攻めに攻めた。後半6分に逆転されたが、そこからだ。同15分にゴール正面10メートルのペナルティーからスクラムを選択。同18分にはゴール前20メートルのスクラムを押した。そして同20分、右中間ゴール前10メートルのスクラムから左へ展開。御所実守備陣を振り回し、右サイドに数的優位を作って決めた。
「いつかはトライを取れるイメージがあった」と佐々木。「みんなが『大丈夫、大丈夫』と言っていた。絶対に決めようと思った」と松井。高校日本代表候補も、リザーブも関係ない。ベンチ入り25人、いやラグビー部一丸の逆転トライだった。
名門ラグビー部で最も「自由」を与えられた世代だ。これまで年に10日もなかった休みが増えた。野上友一監督(54)が2年をニュージーランドに引率した夏休みには、10連休もあった。「休みも大事」。高校日本代表候補7人を擁するタレント集団だ。「今まで教えた中で、一番ラグビーの理解度が深い選手たち」を野上監督は信じた。
そんな「自由」に甘えなかった。昨年3月の全国選抜大会で石見智翠館に12-15で負けた。ロック山田有樹主将(3年)が3年だけを集め、ミーティングを開いた。みんなが言いたいことを言い、胸の内をはき出して、チームは1つになった。

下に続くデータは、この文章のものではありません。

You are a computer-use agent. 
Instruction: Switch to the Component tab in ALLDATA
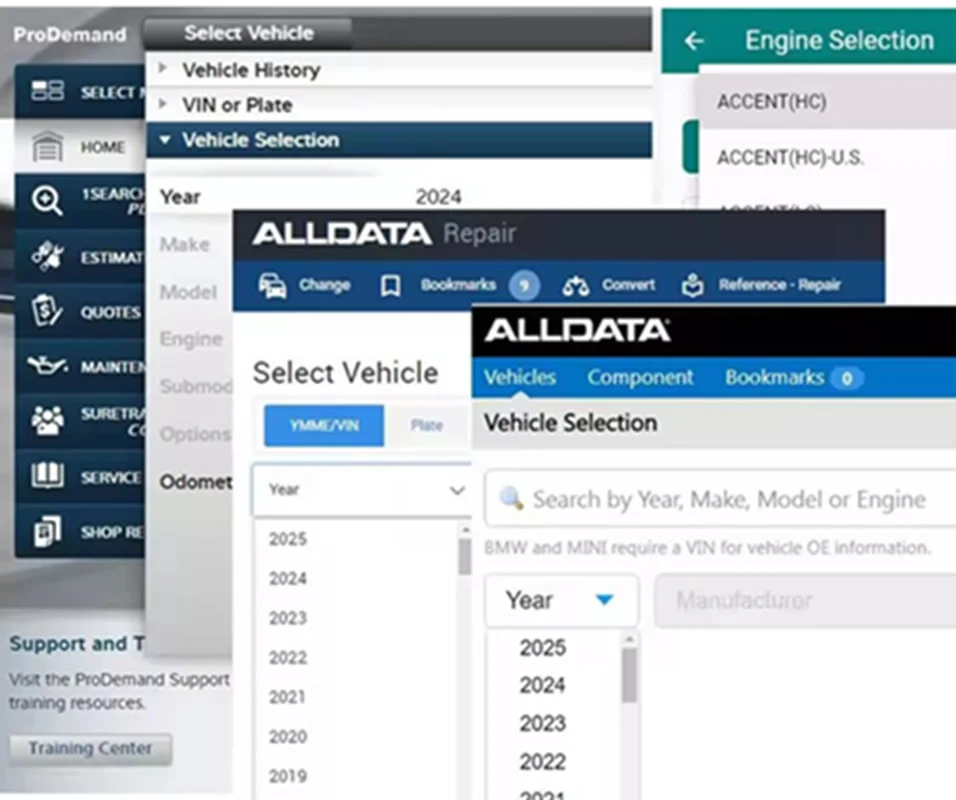[x=640, y=378]
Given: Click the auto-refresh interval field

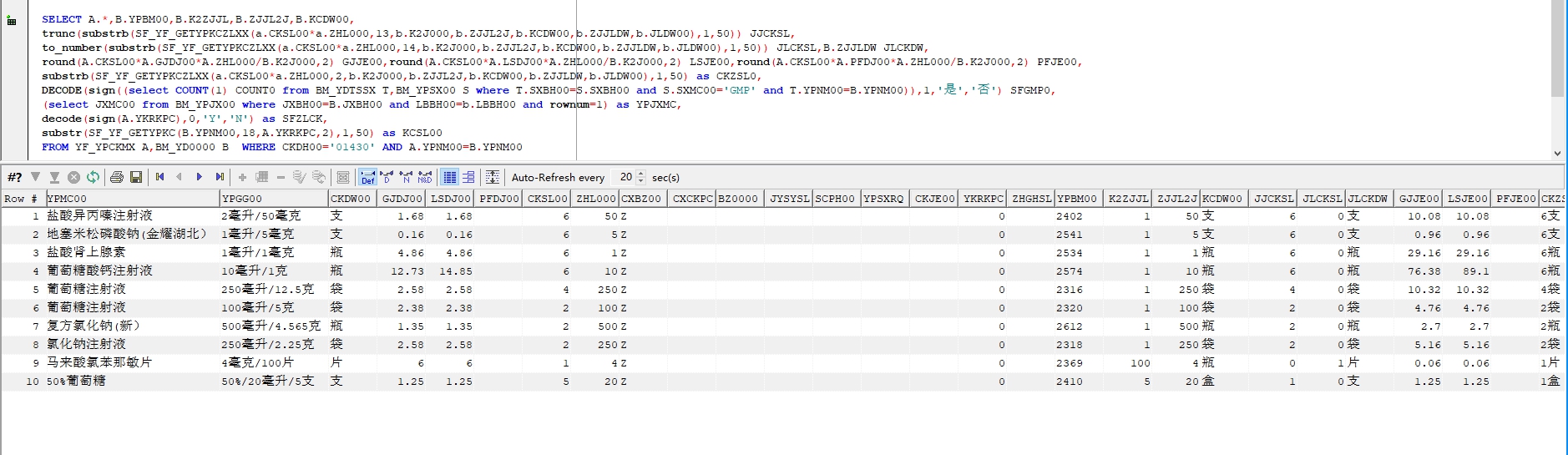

日本一は大工大高で4度、常翔学園で1度となった。「新しい歴史が作れて良かった。でも、それより選手をほめたい」と野上監督も誇らしげだ。決勝トライを決めた直後に泣きだした松井を、坂本がグラウンドで注意した。「おい、まだ終わってへんねんぞ」-。観衆1万人がハラハラした大熱戦を、冷静に支配した選手たち。新たな歴史を作ったフィフティーンは頼もしかった。【加藤裕一】
◆常翔学園
1922年(大11)、関西工業専修学校として設立。摂南学園高、大工大高を経て、2008年から現校名。生徒数、男子1313人、女子468人。ラグビー部は1937年(昭12)創部、部員数98人。今回が2年連続33回目の出場で、過去優勝4回、準優勝2回。主なOBは元日本代表の河瀬泰治、藤田剛、元木由記雄氏ら。所在地は大阪市旭区大宮5の16の1。北尾元一校長。